>> BEGIN Records supplied
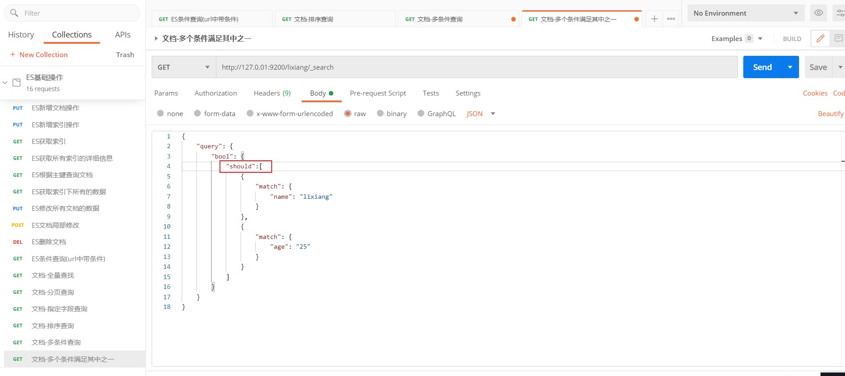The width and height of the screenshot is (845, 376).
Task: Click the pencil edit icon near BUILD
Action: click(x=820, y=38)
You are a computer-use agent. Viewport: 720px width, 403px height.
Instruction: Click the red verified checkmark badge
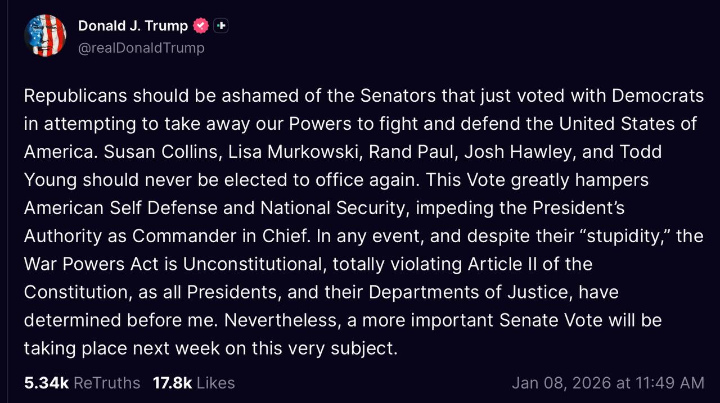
>> END Records supplied
>> BEGIN Records supplied
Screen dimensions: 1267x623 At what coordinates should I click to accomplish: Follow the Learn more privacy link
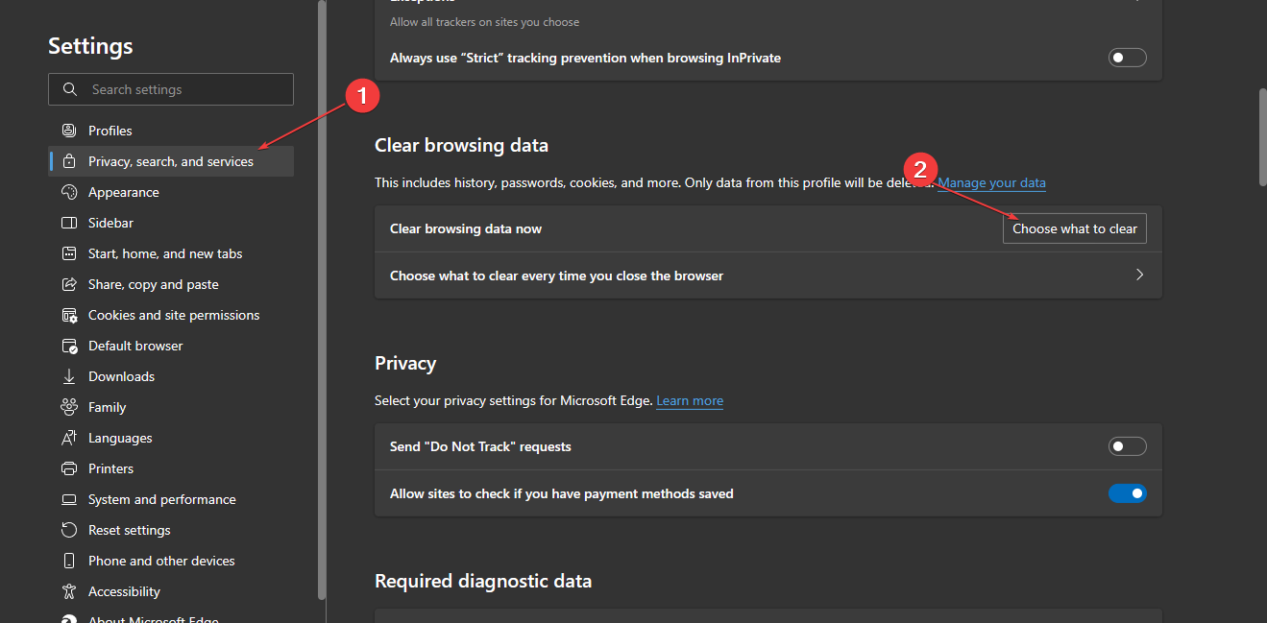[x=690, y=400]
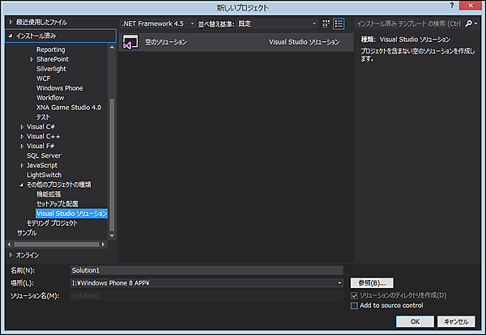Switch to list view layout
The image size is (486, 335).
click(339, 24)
>> END Records supplied
>> BEGIN Records supplied
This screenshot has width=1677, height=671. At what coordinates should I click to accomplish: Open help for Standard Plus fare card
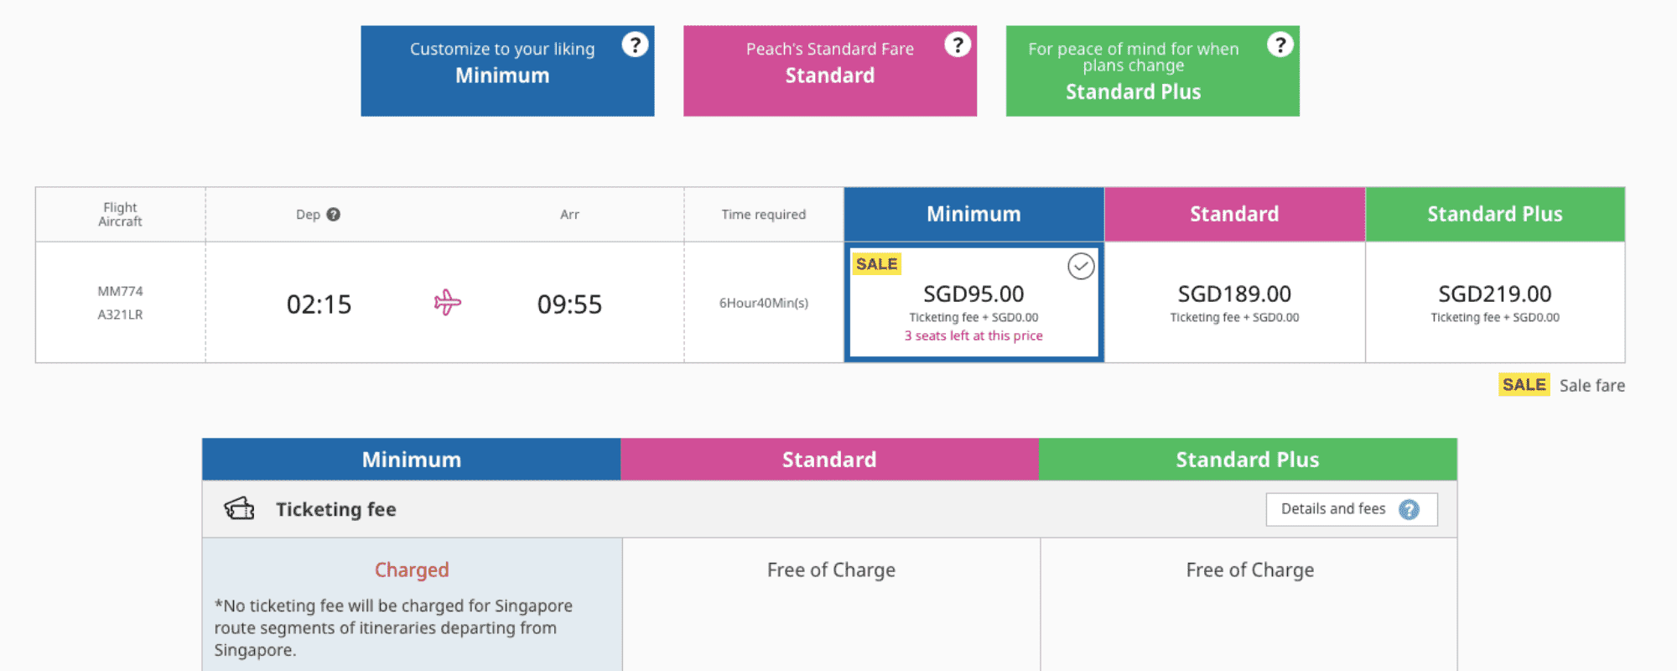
>> END Records supplied
> Aim of the task:
Reproduce the rows starting at the line that contains "The width and" and ending at the line that contains "Instruction: Click the", with "verified" replaced by "confirmed" and nothing else changed. Leave the pictures out of your answer.

> Complete answer:
The width and height of the screenshot is (845, 376).
Task: Click the pencil edit icon near BUILD
Action: click(x=820, y=38)
You are a computer-use agent. Viewport: 720px width, 403px height.
Instruction: Click the red confirmed checkmark badge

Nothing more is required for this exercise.